Ramig, TC Memo 2011-147
The Tax Court has concluded that a chief executive officer (CEO), who was also a board member and minority shareholder, could deduct legal fees in defending against charges that he made misrepresentations to an investor in the company. The legal fees were deductible under Code Sec. 162 as the ordinary and necessary expenses of his business of rendering services to his company as an employee.
Background. Under Code Sec. 162(a), a taxpayer is allowed to deduct ordinary and necessary expenses paid or incurred during the tax year in carrying on a trade or business. The performance of services as an employee can be a trade or business for purposes of Code Sec. 162. (Biehl v. Comm., (2002) 118 TC 467, affirmed (CA 9 2003) 92 AFTR 2d 2003-7280)
The Supreme Court has said that a taxpayer can deduct litigation expenses incurred in defending a lawsuit if the suit arises in connection with or proximately results from the taxpayer's business. (U.S. v. Gilmore, (S Ct 1963) 11 AFTR 2d 758) Whether legal fees incurred in defending a lawsuit arose from a taxpayer's business depends on whether the underlying legal claim originated from that business (i.e., the origin of the claim test). If the legal claim arose from the taxpayer's business, the legal fees are deductible regardless of whether the taxpayer was still conducting that business when the fees were incurred. (Ostrom, (1981) 77 TC 608)

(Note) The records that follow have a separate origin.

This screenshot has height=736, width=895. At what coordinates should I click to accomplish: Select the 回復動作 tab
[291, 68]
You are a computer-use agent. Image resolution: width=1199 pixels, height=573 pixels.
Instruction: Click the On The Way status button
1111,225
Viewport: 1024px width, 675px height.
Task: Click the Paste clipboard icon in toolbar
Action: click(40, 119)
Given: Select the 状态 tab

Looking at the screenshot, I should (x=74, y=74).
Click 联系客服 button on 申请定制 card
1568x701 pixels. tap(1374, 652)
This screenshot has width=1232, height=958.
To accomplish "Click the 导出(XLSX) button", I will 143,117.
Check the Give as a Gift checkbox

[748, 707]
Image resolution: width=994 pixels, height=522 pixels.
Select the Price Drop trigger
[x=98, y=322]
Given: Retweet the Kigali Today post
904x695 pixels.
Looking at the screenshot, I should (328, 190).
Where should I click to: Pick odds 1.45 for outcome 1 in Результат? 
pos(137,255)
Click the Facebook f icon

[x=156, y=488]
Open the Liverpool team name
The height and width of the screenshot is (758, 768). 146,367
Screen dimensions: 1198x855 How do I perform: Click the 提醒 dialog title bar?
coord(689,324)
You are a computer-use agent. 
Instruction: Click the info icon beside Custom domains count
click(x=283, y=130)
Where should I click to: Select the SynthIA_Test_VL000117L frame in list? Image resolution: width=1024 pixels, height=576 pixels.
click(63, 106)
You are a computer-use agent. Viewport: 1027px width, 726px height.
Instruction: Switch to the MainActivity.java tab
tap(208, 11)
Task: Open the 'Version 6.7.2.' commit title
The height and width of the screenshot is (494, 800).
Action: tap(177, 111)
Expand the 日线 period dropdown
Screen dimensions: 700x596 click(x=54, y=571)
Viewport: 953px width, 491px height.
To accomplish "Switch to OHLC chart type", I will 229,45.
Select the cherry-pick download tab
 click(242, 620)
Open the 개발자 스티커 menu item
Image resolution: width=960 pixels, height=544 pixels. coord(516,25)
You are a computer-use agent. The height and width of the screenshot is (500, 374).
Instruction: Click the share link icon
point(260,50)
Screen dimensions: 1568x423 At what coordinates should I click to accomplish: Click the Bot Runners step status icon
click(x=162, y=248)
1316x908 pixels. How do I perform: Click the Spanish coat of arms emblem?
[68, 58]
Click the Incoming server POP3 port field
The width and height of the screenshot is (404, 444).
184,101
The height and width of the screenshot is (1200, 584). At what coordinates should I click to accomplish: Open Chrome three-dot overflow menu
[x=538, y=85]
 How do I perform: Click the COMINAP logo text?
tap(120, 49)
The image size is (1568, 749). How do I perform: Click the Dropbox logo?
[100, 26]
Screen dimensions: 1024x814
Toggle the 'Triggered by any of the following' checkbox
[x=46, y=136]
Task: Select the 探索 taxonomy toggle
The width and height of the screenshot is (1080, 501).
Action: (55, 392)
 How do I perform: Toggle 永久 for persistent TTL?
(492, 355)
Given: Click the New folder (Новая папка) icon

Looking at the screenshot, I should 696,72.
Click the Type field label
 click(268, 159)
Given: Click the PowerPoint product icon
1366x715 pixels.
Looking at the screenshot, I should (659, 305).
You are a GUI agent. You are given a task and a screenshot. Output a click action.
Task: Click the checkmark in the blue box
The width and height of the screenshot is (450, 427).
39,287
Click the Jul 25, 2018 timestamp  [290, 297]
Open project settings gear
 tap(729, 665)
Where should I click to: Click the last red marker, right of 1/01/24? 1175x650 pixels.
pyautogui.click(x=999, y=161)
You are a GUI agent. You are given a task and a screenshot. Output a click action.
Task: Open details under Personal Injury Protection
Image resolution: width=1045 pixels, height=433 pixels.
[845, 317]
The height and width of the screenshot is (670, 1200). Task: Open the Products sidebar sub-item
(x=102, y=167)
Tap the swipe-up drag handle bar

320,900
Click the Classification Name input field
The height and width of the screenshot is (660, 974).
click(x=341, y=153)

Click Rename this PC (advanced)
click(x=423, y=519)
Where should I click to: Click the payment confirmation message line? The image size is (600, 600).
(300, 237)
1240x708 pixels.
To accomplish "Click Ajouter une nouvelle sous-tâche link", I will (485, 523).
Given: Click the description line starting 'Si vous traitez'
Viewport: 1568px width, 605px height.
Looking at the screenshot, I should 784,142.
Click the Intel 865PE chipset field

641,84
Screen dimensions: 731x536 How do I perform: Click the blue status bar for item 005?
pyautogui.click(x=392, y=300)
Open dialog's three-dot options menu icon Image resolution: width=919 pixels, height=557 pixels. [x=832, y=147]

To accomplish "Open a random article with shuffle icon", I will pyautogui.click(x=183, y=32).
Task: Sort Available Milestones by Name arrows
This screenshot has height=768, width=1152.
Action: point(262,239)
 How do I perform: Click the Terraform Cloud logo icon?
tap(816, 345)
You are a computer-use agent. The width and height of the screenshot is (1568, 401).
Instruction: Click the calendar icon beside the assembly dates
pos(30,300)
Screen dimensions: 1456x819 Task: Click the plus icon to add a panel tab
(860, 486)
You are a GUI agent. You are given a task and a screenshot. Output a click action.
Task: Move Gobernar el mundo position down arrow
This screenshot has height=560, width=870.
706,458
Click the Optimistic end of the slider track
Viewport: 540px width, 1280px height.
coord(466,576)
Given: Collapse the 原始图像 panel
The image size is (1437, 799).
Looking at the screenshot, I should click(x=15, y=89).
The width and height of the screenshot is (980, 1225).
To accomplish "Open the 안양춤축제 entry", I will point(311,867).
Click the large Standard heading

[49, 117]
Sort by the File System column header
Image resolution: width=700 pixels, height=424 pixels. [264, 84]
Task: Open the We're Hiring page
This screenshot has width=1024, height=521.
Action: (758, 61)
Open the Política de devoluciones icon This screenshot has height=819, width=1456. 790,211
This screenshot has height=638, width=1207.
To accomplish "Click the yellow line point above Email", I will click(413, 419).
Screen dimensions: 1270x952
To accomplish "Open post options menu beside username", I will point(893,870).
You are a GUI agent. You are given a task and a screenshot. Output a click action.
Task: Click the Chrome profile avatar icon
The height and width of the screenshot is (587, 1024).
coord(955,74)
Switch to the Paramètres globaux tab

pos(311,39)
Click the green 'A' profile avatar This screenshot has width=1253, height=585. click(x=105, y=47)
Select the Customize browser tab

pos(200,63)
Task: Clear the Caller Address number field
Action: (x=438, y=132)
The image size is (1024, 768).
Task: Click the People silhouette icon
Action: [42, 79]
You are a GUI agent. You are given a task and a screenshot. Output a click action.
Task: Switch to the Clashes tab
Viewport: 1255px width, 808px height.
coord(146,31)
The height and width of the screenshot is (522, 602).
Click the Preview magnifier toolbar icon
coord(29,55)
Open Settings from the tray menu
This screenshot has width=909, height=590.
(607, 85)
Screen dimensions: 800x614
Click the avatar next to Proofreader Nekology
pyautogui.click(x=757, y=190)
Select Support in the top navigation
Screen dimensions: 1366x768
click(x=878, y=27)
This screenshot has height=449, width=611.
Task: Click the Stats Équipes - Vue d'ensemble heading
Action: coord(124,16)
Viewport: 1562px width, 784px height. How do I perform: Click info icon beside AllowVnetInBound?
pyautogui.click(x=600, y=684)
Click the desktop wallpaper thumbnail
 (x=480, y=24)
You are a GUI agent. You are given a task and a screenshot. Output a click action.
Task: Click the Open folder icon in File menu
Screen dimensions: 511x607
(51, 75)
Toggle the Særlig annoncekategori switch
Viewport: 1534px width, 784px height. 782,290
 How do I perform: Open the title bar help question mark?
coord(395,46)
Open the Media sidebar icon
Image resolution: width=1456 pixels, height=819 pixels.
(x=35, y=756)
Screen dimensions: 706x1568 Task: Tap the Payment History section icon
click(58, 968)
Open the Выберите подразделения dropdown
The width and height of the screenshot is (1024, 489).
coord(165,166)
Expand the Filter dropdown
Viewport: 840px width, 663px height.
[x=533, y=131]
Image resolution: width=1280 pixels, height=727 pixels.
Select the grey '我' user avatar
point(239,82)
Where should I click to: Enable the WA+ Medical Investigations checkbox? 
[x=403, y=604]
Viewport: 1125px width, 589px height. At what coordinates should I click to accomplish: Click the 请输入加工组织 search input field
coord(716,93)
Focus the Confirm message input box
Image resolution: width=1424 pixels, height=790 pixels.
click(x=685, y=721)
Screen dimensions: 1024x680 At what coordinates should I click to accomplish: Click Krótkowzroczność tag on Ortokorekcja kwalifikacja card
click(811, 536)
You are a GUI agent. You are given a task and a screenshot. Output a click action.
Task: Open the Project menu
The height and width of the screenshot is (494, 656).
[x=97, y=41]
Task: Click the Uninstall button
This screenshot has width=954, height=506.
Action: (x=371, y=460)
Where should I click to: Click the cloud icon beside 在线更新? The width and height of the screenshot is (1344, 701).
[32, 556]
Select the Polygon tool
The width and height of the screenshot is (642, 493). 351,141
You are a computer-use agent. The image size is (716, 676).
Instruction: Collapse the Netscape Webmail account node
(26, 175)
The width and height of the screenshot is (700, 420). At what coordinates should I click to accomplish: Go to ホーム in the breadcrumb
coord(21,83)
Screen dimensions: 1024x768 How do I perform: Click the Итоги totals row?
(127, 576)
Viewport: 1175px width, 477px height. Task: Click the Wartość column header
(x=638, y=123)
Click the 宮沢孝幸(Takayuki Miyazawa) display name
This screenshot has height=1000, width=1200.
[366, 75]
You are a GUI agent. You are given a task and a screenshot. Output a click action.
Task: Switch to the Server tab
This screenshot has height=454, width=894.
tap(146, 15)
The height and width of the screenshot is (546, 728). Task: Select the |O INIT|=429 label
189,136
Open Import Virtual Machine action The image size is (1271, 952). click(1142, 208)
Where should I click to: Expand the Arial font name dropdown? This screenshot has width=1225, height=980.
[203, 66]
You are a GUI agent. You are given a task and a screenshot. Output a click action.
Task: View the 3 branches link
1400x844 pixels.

Facts. John Ramig, an attorney and entrepreneur, with several others formed shoeS4Work, a business that used the internet to sell safety footwear. Ramig was CEO, a board member, and a minority shareholder.
Unfortunately, shoeS4Work was unable to raise enough capital and never achieved profitability. It stopped operations and liquidated most of its tangible assets.
Shortly before shoeS4Work shut down, an investor, Jeannie Lay, and her wholly owned company, Hecate, LLC, sued shoeS4Work. Her complaint named Ramig, shoeS4Work, and five other members of its board of directors as codefendants. Lay alleged that Ramig made misrepresentations to persuade her to invest in shoeS4Work and that its board failed to adequately supervise Ramig. Eventually, Ramig won the suit but incurred over $13,000 in legal fees in 2004 and 2005.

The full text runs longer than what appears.